Podczas sesji oburzenia nie krył radny Łukasz Maślona z Krakowa dla Mieszkańców. – Teraz są to tereny rolne, ale przecież to jako rada miasta podjęliśmy uchwałę w sprawie przyjęcia programu zalesiania Krakowa. Rozumiem, że teraz naszą intencją nie powinno być to, że ten dokument będzie miał tyle wspólnego z lasem, że został wydrukowany na papierze z drewna pochodzącego z lasu, tylko o to, aby realnie zwiększyć teren powierzchni zielonej Krakowa – podkreślił.

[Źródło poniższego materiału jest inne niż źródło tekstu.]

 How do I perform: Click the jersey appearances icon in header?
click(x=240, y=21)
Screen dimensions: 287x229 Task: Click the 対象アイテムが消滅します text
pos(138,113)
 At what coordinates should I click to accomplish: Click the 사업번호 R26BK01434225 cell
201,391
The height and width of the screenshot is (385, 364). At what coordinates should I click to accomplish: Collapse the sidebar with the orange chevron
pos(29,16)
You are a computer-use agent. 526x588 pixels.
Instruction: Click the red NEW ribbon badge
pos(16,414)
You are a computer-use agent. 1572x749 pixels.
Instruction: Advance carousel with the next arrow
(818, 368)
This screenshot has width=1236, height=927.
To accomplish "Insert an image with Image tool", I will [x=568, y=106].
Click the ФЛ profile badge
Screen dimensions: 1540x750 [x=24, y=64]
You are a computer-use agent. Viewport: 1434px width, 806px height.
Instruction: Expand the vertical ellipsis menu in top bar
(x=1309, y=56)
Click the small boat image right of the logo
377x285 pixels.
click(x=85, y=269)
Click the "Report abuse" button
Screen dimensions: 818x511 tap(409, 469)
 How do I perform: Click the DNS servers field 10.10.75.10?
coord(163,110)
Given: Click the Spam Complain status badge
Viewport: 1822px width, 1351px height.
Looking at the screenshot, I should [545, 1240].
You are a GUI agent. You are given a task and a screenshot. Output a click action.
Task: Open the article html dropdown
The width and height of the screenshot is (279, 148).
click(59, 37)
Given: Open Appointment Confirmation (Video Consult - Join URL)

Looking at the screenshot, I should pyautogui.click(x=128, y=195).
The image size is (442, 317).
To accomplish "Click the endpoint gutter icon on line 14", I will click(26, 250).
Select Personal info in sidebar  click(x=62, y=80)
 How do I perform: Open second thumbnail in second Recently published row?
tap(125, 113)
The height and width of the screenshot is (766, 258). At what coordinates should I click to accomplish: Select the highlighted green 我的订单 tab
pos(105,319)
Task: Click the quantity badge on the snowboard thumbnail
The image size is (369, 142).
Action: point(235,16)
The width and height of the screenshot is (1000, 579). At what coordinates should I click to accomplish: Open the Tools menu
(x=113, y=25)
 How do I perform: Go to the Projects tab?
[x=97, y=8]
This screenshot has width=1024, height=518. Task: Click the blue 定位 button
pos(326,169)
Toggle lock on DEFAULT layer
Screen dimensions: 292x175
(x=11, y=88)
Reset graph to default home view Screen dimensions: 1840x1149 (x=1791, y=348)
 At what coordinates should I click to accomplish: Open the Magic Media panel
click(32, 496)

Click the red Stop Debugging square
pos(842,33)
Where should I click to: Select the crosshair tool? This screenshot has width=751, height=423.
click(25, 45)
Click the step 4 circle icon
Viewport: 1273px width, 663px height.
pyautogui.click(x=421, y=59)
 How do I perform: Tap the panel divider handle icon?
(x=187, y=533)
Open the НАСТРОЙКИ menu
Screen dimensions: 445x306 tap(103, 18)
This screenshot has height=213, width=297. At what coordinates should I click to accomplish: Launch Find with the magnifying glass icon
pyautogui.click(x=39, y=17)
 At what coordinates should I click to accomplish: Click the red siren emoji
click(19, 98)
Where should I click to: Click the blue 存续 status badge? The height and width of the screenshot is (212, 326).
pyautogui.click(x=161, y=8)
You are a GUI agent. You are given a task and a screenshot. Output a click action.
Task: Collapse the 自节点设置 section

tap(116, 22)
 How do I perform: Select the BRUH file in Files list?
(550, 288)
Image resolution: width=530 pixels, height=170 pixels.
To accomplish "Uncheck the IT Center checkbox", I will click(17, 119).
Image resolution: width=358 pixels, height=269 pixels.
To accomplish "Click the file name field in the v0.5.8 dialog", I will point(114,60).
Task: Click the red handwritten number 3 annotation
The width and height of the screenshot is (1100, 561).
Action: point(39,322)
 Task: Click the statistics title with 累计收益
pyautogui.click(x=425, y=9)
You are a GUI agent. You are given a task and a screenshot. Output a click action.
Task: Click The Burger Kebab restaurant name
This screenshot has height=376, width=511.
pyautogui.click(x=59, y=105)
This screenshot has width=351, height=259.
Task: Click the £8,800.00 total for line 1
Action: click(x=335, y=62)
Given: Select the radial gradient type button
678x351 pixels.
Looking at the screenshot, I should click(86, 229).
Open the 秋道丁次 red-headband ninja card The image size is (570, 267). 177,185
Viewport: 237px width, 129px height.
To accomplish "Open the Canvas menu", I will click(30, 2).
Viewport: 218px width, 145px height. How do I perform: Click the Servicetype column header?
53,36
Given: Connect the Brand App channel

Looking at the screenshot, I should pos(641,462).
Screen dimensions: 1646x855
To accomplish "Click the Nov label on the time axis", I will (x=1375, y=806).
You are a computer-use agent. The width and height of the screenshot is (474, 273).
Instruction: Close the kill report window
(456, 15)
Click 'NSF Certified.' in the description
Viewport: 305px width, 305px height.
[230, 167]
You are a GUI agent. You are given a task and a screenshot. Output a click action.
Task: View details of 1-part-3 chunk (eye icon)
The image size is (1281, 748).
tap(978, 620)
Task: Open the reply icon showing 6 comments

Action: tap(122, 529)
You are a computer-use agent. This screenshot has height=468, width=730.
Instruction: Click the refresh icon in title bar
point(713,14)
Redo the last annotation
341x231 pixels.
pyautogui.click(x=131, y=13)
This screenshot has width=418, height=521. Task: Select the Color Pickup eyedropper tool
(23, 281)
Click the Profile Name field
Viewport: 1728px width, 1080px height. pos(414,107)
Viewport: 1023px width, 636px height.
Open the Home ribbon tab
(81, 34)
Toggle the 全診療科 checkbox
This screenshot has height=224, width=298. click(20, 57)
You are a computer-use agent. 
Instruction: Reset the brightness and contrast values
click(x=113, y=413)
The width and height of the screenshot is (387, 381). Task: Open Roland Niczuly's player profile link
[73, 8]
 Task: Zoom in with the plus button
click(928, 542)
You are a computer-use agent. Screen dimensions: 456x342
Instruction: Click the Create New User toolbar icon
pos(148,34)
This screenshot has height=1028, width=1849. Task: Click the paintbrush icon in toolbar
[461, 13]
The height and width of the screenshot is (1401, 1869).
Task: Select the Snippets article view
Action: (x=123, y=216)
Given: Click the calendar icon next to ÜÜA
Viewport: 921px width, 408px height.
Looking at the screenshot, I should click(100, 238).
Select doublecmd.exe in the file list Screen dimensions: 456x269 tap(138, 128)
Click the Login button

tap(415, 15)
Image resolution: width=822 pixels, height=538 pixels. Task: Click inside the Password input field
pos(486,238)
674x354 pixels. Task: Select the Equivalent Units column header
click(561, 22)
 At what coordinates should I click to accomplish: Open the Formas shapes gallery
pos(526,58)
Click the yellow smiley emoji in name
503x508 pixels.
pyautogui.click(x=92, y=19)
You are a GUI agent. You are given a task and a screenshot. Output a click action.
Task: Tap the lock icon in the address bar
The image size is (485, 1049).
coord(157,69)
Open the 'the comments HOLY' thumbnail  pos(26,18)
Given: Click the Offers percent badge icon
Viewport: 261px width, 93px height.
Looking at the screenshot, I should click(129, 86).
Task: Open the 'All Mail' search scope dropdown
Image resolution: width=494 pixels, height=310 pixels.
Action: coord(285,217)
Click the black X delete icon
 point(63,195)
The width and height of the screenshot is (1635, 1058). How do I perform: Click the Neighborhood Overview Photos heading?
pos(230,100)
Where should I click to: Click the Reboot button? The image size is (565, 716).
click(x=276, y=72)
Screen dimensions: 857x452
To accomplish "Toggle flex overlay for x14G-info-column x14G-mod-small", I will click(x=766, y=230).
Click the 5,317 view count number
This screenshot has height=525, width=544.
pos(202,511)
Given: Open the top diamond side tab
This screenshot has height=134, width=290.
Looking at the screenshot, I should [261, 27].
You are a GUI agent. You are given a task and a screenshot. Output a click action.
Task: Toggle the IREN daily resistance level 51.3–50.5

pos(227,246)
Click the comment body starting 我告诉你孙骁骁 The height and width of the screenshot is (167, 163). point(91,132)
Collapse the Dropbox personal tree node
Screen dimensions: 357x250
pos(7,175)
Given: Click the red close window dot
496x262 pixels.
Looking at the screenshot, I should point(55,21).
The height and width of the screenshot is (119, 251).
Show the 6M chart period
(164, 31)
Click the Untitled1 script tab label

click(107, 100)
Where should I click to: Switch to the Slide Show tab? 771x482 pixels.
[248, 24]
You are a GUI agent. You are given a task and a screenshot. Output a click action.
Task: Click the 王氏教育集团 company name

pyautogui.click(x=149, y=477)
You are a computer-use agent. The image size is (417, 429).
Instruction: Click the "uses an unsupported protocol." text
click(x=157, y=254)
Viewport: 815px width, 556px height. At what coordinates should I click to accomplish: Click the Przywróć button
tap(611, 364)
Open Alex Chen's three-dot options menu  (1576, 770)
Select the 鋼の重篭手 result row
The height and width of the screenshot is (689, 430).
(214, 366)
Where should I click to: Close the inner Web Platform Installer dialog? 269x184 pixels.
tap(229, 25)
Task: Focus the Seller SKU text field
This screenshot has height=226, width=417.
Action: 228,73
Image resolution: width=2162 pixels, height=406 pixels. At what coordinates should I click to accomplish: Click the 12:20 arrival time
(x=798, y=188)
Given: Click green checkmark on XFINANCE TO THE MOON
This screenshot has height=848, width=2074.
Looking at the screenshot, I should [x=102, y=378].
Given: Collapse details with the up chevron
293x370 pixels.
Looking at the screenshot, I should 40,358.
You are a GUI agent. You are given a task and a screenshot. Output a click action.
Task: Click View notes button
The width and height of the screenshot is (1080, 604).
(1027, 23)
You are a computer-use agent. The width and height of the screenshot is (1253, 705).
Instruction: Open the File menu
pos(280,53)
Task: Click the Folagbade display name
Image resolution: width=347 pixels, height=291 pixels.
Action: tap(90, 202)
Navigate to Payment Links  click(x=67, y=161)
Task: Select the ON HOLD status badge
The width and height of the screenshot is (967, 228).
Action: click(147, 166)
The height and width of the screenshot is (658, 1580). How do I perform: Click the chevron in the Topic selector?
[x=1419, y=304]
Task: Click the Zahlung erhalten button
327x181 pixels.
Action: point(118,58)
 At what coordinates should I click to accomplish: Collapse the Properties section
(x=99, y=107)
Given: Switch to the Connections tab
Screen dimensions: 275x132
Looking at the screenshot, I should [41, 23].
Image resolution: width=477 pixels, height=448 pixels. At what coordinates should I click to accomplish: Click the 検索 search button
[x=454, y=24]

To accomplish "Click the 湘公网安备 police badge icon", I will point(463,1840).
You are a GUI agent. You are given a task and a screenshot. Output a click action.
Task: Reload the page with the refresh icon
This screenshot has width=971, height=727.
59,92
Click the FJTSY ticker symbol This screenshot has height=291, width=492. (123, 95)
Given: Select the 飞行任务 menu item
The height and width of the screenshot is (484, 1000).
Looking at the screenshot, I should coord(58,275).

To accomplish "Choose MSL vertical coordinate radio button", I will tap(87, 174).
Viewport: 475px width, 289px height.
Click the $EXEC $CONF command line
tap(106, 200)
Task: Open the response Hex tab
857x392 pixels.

– Nie jesteśmy za tym, aby program zalesiania „zakopać” i posiać na nim trawę, żeby nigdy nie wyszedł spod ziemi – odpowiadał Grzegorz Stawowy. Zapowiedział, że na następną sesję będzie chciał przedstawić pomysł dotyczący zagospodarowania działek dużych podmiotów prawnych pod las.